> _REQUIRED WORK_: Go through the data line by line from the top, retyping each exactly, and end with the line that contains "Wall Mounted Fires (350, 951)".
TASK INPUTS Block Start
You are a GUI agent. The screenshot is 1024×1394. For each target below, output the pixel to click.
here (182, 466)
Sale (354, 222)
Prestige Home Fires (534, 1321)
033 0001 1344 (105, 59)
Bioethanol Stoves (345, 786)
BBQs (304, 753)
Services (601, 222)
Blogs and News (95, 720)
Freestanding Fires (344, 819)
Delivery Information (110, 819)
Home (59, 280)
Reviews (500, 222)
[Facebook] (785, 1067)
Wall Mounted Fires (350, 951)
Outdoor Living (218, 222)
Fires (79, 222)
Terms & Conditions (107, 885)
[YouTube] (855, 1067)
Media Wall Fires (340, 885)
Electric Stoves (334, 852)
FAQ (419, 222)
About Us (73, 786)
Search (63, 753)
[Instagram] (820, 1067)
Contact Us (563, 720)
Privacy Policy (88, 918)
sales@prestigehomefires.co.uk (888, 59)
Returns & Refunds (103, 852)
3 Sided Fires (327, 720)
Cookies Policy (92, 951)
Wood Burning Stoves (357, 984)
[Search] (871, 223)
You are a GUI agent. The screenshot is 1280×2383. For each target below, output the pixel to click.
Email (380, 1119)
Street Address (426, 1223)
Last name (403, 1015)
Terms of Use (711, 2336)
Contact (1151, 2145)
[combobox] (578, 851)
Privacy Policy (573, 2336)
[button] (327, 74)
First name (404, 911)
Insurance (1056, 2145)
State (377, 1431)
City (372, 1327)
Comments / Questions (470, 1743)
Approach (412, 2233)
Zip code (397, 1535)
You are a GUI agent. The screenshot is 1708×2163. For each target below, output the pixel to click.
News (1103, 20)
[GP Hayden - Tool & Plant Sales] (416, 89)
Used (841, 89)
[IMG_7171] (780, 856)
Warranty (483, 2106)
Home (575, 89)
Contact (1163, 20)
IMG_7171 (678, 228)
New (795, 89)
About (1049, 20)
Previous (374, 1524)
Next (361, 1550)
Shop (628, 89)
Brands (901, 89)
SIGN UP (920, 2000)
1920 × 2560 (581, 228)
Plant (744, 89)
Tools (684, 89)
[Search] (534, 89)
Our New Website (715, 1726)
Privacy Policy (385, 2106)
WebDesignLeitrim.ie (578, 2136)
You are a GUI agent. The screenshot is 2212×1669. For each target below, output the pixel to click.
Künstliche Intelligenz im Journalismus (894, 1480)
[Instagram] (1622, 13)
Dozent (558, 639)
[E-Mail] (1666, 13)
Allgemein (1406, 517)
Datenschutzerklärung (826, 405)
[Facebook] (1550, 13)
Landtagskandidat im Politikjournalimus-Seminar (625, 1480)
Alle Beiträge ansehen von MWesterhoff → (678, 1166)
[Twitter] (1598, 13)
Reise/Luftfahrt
TASK INPUTS Block End
> _TASK RESPONSE_:
You are a GUI agent. The screenshot is 1024×1394. For each target below, output the pixel to click.
here (182, 466)
Sale (354, 222)
Prestige Home Fires (534, 1321)
033 0001 1344 (105, 59)
Bioethanol Stoves (345, 786)
BBQs (304, 753)
Services (601, 222)
Blogs and News (95, 720)
Freestanding Fires (344, 819)
Delivery Information (110, 819)
Home (59, 280)
Reviews (500, 222)
[Facebook] (785, 1067)
Wall Mounted Fires (350, 951)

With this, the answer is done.